TO DO:
Your copy should run exactly from the line containing "The image size is (1512, 808)." to the last line of the entries below, and it should include no pictures.

[Items listed in a dataset]
--- START ---
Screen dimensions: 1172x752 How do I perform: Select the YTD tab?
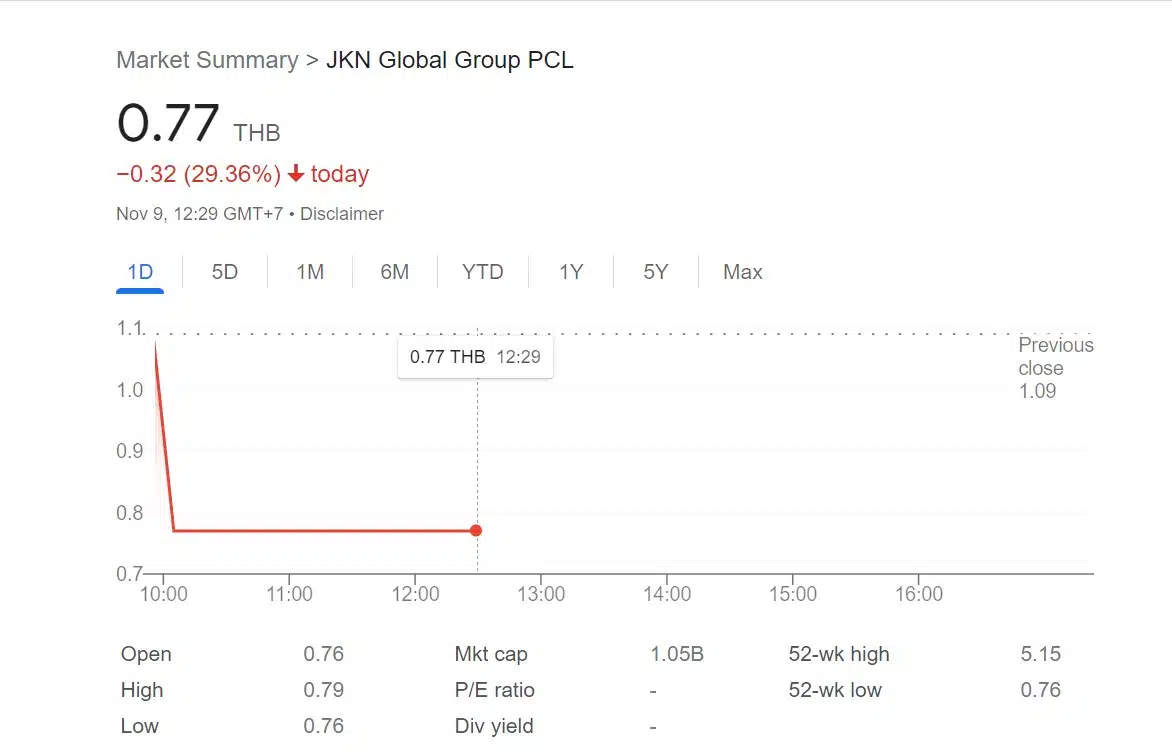482,272
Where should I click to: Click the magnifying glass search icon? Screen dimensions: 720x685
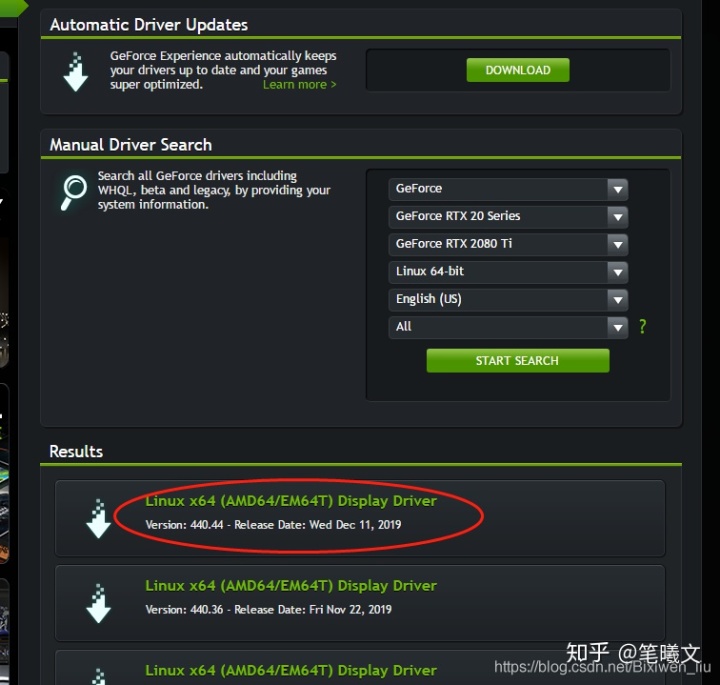click(x=73, y=192)
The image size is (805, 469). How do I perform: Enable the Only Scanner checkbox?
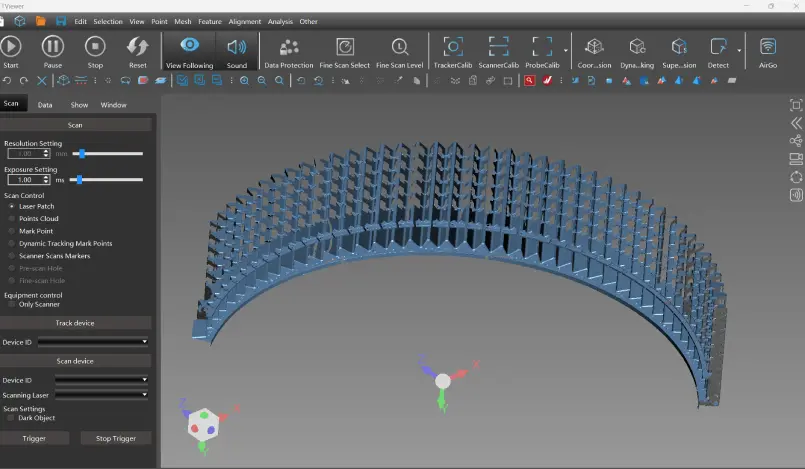12,304
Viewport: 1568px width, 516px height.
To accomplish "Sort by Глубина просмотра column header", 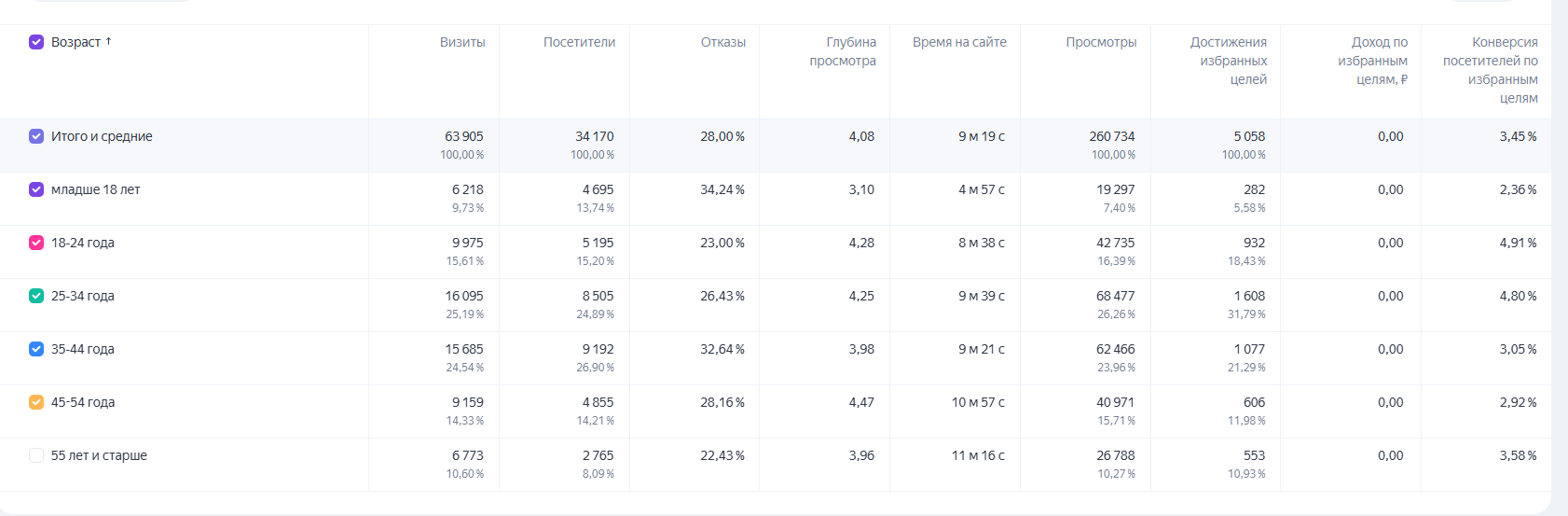I will (x=843, y=51).
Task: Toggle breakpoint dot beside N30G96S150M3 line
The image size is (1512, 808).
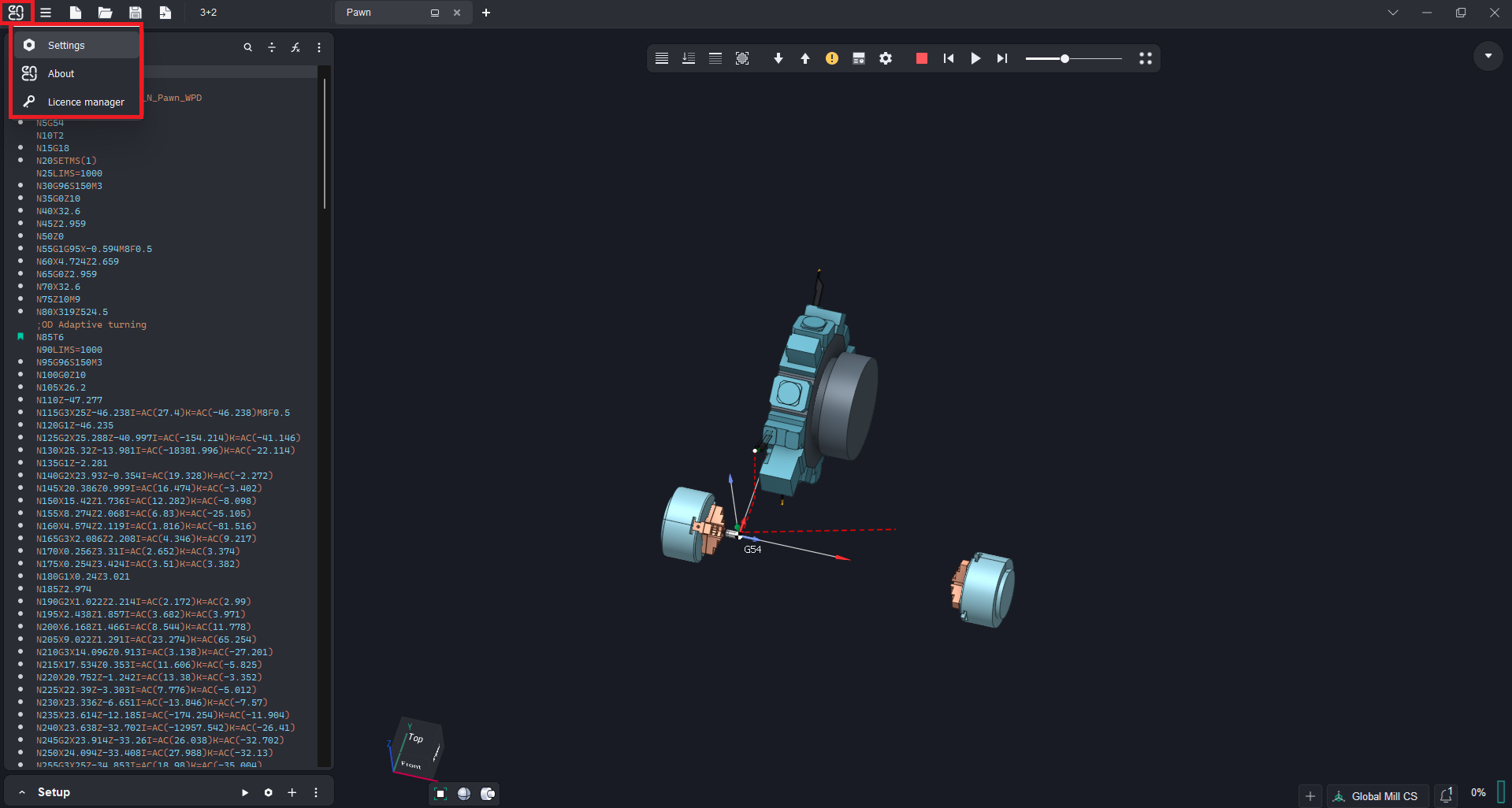Action: (x=20, y=186)
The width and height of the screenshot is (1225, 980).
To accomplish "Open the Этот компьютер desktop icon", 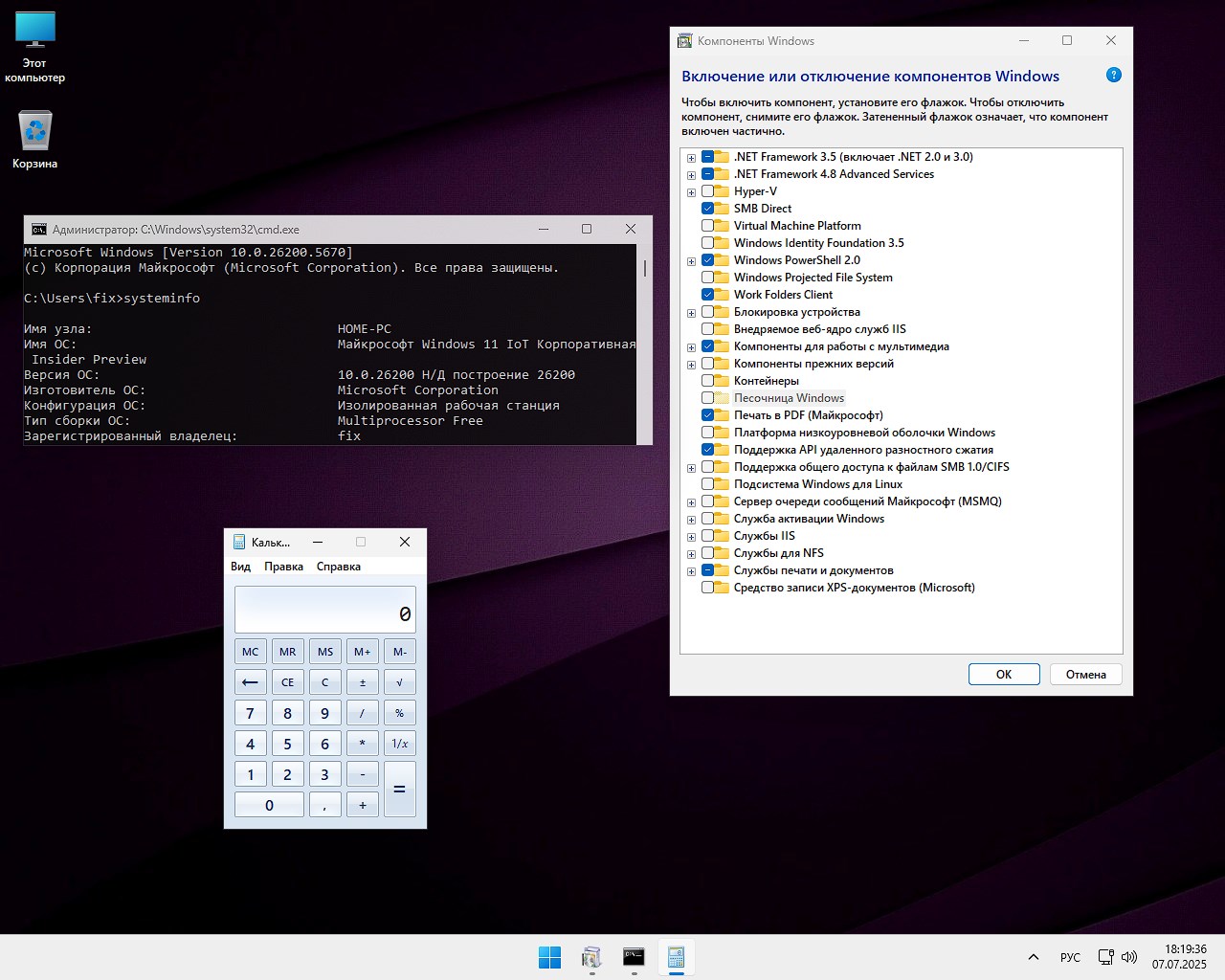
--- END ---
ANSWER SPACE:
The image size is (1512, 808).
Action: (x=20, y=186)
The width and height of the screenshot is (1225, 980).
To accomplish "Open the Этот компьютер desktop icon", 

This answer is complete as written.